Stage II: Robust, modality-consistent alignment is achieved with a Bi-Directional Prototype Learning (BPL) module. BPL maintains momentum-updated prototypes for each identity per modality, utilizing ProtoNCE-based intra-modality compactness and cross-modality prototype contrast to bridge the spectral gap and refine identity consistency. The training strategy alternates: DBDL is first optimized in isolation, then DBDL and BPL are jointly updated after an empirically optimized epoch.
Figure 3: PIA architecture overview, highlighting DBDL for disentanglement and BPL for bidirectional prototype-based alignment.
Experimental Evaluation and Ablations
PIA is comprehensively evaluated on SYSU-CMCC, surpassing state-of-the-art VI-ReID and CC-ReID methods by significant margins under both V2I and I2V settings.
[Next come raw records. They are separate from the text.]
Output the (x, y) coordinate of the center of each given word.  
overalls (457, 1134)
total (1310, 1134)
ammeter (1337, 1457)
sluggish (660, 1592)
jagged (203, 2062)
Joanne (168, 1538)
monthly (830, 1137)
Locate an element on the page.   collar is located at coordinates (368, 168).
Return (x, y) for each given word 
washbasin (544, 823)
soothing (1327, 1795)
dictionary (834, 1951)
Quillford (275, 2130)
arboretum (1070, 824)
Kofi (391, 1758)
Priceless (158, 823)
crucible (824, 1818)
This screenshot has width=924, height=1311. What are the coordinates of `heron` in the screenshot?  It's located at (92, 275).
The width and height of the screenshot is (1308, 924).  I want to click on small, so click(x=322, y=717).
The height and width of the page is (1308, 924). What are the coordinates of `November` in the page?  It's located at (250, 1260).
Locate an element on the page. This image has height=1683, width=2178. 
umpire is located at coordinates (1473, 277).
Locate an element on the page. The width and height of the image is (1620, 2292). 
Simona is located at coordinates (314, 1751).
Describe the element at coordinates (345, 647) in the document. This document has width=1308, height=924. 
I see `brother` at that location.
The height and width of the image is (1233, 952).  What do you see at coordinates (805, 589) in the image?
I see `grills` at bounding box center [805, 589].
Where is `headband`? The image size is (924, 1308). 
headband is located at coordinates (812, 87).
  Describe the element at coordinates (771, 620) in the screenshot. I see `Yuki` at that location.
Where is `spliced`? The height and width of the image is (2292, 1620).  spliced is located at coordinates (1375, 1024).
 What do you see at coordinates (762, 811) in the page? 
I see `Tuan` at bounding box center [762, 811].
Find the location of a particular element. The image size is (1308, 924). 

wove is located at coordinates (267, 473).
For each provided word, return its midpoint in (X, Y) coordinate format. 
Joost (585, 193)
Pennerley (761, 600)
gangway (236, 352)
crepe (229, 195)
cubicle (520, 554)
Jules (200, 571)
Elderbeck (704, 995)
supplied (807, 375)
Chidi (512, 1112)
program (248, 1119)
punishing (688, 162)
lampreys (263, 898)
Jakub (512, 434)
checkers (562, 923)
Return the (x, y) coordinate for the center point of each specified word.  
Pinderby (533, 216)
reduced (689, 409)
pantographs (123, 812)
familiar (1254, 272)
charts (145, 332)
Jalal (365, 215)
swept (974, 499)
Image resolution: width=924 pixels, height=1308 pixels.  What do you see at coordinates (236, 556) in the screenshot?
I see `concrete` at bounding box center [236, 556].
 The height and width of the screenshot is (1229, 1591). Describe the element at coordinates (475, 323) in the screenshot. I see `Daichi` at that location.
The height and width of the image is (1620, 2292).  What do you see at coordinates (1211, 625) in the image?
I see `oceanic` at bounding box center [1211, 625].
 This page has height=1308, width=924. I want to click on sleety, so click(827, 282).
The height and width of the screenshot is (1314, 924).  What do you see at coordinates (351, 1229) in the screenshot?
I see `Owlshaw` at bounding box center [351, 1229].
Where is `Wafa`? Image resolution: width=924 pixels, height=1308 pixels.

Specifically, PIA achieves 57.0%/46.5% (Rank-1/mAP) for V2I and 50.4%/50.3% for I2V—indicating robust performance under compounded heterogeneity and establishing a strong baseline for future work in CMCC-ReID.
Ablation studies validate all PIA components. DBDL with orthogonality outperforms standard baselines, particularly in reducing semantic entanglement between identity and clothing. BPL’s intra-modality and inter-modality prototype losses incrementally increase both Rank-1 and mAP. The progressive training scheme is crucial, yielding optimal performance when cross-modality alignment is applied to already purified features. Hyperparameter sensitivity is minimal, and the architecture demonstrates stable training dynamics across a spectrum of parameter settings.

Figure 4: Hyperparameter analysis demonstrating the impact of learning stage timing and loss weights.
Figure 5: Cosine distance distributions of positive and negative pairs reveal increased separability with PIA.
Visualizations and Qualitative Analysis
Qualitative retrieval comparisons confirm that PIA retrieves more correct identities in the top-ranked positions than variants, substantiating superior discrimination across both modalities and clothing changes. Feature analysis of cosine distances shows increased inter-class divergence and reduced intra-class distance post-PIA. Attention map visualization exhibits progressive reduction of background and clothing-related activations, culminating in compact, identity-centric localization for both visible and infrared inputs.
Practical and Theoretical Implications
PIA, by jointly addressing modality and clothing heterogeneity, provides a blueprint for robust, deployable person Re-ID systems in long-term, real-world surveillance. Its modular progressive design suggests extensibility: future work may adapt the dual-branch disentanglement strategy to other compound confounders or extend prototype-based contrastive alignment to unsupervised or semi-supervised settings. The SYSU-CMCC benchmark further catalyzes research in this compounded domain, exposing the inadequacy of isolated solutions and incentivizing unified approaches.
Conclusion
The paper establishes a novel task—CMCC-ReID—with a corresponding scalable dataset and an effective reference architecture. PIA’s progressive learning paradigm, employing disentanglement and cross-modality prototype alignment, yields consistent improvements over both VI-ReID and CC-ReID paradigms. The methodology and empirical findings offer a principled direction for developing person Re-ID solutions capable of operating in unconstrained, long-term deployment scenarios, motivating future research on multi-factor disentanglement and adaptive alignment strategies (2604.02808).